You need to sign in or sign up before continuing.
Take a photo of a barcode or cover
goosemixtapes 's review for:
Dare Me
by Megan Abbott
challenging
dark
emotional
mysterious
tense
fast-paced
Plot or Character Driven:
Character
Strong character development:
Complicated
Loveable characters:
Yes
Flaws of characters a main focus:
Yes
okay it’s 2am i feel fucking crazy i was gonna save my review of this for tomorrow when i'm awaker but i'm just sitting here, insane, feeling like i need to write a thesis about this book and specifically what it’s doing with heterosexuality and the ever-present never-spoken specter of lesbianism
If it hadn't been what it was, it would have been beautiful.
this book like. snagged me and then pulled me behind a car. does the writing sometimes shade into purple prose? yes. but that doesn't matter. because most of the time it's knife-sharp and it goes down so fast and the entire experience is addicting. like, i'm going to have to watch the netflix series now, and trying to get me to watch TV is like pulling teeth blindfolded. i feel like i could reread this book again, tomorrow, and love it even more.
There's something dangerous about the boredom of teenage girls.
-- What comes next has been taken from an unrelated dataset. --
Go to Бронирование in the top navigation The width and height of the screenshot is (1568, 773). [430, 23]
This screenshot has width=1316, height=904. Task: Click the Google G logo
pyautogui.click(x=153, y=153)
calling this “fight club for women” feels dismissive, because calling anything “X for women” 99% of the time makes me want to bite. but in this case, i really do think the comparison is apt, because fight club is about the violent homoerotic ugliness of manhood, and dare me is about the violent homoerotic ugliness of teenage girlhood. not just stereotypical teenage girlhood (the backstabbing, the gossip, the eating disorders, although that’s all present), but like. girlhood as a constant teetering on the edge of something (womanhood? catastrophe?). girlhood as a being desired and a desiring something, but emptily, in ways that make you feel unpersoned. girlhood and innocence and the question of who gets to own innocence. girlhood and going ignored. girlhood and not wanting to be ignored. and girlhood and heterosexuality, and the pain and emptiness and ennui of the perfect suburban life, and yet the inability to even let yourself look beyond it or want something different. this book does absence SO well, guys. the things that float unspoken--beth's mother, addy's parents, the casey thing, hell, addy herself is so often a blankness with something dark humming underneath. i don't think anyone ever says the word lesbian in this book. only dyke.
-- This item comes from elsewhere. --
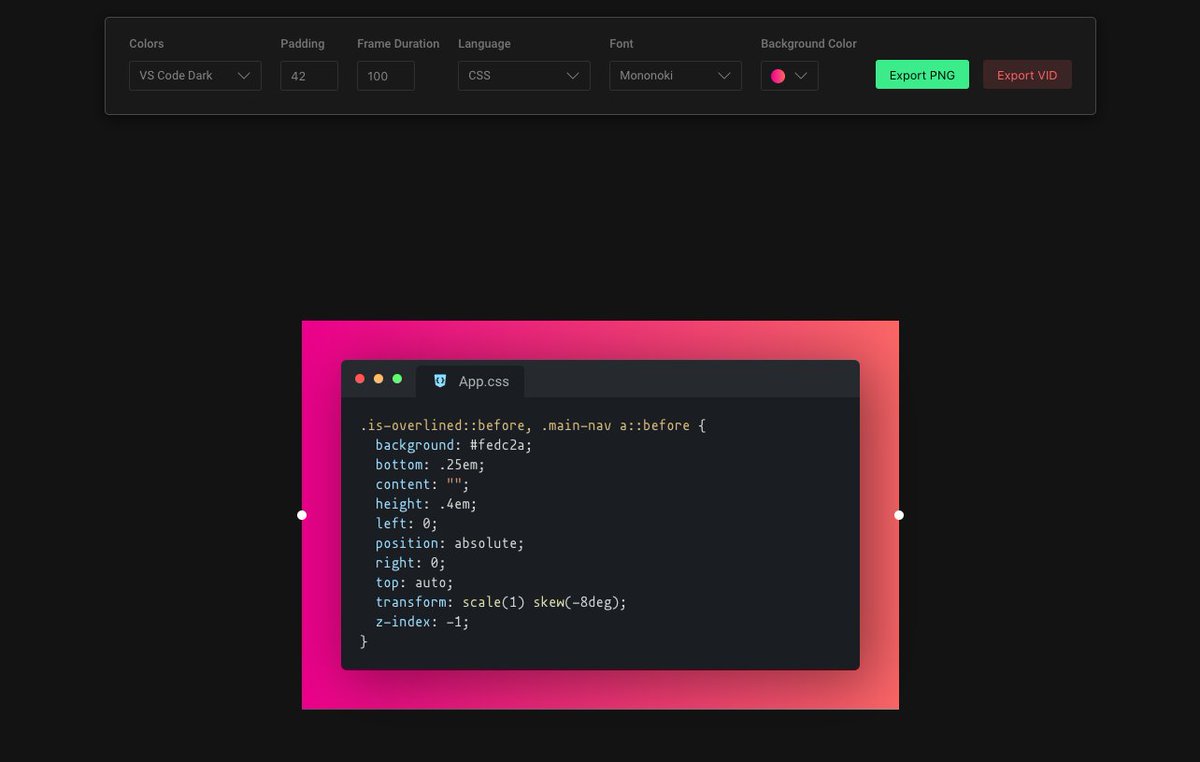Click the Export PNG button
Viewport: 1200px width, 762px height.
[x=921, y=74]

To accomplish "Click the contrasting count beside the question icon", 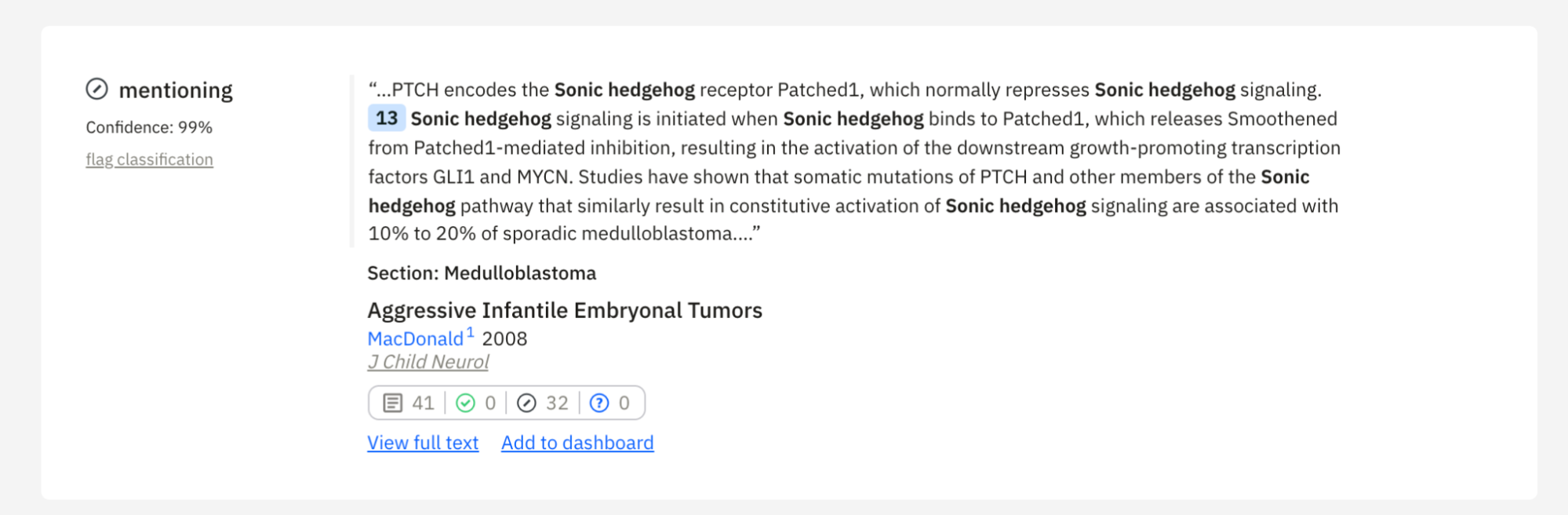I will (624, 402).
beth cassidy is one of the characters of all fucking time. beth cassidy i am bonkers insane about you. i feel like i need to read this entire book over again now that i understand her just so that her scenes will feel even more like i'm bleeding from all orifices. i think the ending might be polarizing and to be fair i don't know how i feel about the very last chapter but i am staggered by the build to that climactic scene. it's not often that i feel a sense of physical heaviness as the story breaknecks forth to the inevitable. i also think i am maybe going to be thinking about the coach/addy/beth triangle forever. there's something There in the scene with prine and beth versus the quieter, more ongoing grooming of addy by coach. would you believe me if i told you this book is a love story
🎵 Smells Like Teen Spirit (Malia J cover)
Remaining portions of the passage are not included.